*** Opening Source passage ***
Directed by Ariel Vromen.
Starring Kevin Costner, Gary Oldman, Gal Gadot, Tommy Lee Jones, Michael Pitt, Amaury Nolasco, Antje Traue, Alice Eve, Jordi Molla, Scott Adkins, Natalie Burn, Robert Davi, and Ryan Reynolds.
In a last-ditch effort to stop a diabolical plot, a dead CIA operative’s memories, secrets, and skills are implanted into a death-row inmate in hopes the he will complete the operative’s mission.
At least Criminal makes it clear what kind of illogical, loopy brain-dead experience will unfold, as it begins with protagonist (more like sociopath recruited for a government experiment to do some good) Jericho (Kevin Costner in what is easily the most ugly, gruff, and violent role of his long-running acting career) narrating to the audience his creed, which is literally “You hurt me, I hurt you worse”. That’s the kind of screenwriting (one of its writers actually penned Michael Bay’s The Rock) on display for this flick. The real blow isn’t that Criminal is an onslaught of nonsense, but that with another rewrite, it probably could have been a memorable action film more along the lines of John Woo’s Face/Off rather than last year’s dud Self/less.
To be fair, the first 30 minutes or so are actually really good, briefly establishing reasons why Jericho is an emotionless ruthless murderer, and why he is a good candidate for the procedure that will see a dead CIA operative’s memories (Bill played by Ryan Reynolds in a glorified cameo) implanted into his own brain. Even the science itself, which is completely absurd throughout the surgery, is fun to watch as scientists toss around technical jargon, hoping that the script’s attempts to get audiences to buy into what is transpiring works. Gary Oldman is also here overseeing things (although he has the very stupid name of Quaker Wells) without remorse for the well-being of the death row inmate, while Tommy Lee Jones plays a scientist named Dr. Franks (get it? Frankenstein! What intelligent writing…) at the complete opposite of the spectrum, calm and collected.
The movie just quickly falls apart when the experiment seemingly doesn’t work, as Jericho, who is presumably one of the most dangerous men in the world, is then sent back to the penitentiary, being accompanied by just two police officers. Keep in mind, he was brought into the laboratory via chopper and surrounded by extreme measures of security. Shocking no one, he escapes (brutally murdering the cops), and then starts experiencing abstract flashbacks of Bill’s family and wife. Meanwhile, Gary Oldman and Tommy Lee Jones devolve into absolutely worthless caricatures, with the former shouting every line, and the latter delivering a performance so quiet and lacking in both character and charisma, there is just nothing to take away. They are two sides of a coin; too loud and too silent, both signifying nothing of substance.
*** Closing Source passage ***
Questions to answer ->
1/ In the review of Criminal, which actor plays the dead CIA operative Bill?
2/ Retype the part of the review of Criminal from "Starring Kevin Costner, Gary" up to and including "the operative’s mission.".
*** Opening Information provided ***
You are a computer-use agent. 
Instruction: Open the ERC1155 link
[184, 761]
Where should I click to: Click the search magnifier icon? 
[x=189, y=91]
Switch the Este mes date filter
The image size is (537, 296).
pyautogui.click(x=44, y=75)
*** Closing Information provided ***
Results in order ->
1/ Ryan Reynolds

2/
Starring Kevin Costner, Gary Oldman, Gal Gadot, Tommy Lee Jones, Michael Pitt, Amaury Nolasco, Antje Traue, Alice Eve, Jordi Molla, Scott Adkins, Natalie Burn, Robert Davi, and Ryan Reynolds.
In a last-ditch effort to stop a diabolical plot, a dead CIA operative’s memories, secrets, and skills are implanted into a death-row inmate in hopes the he will complete the operative’s mission.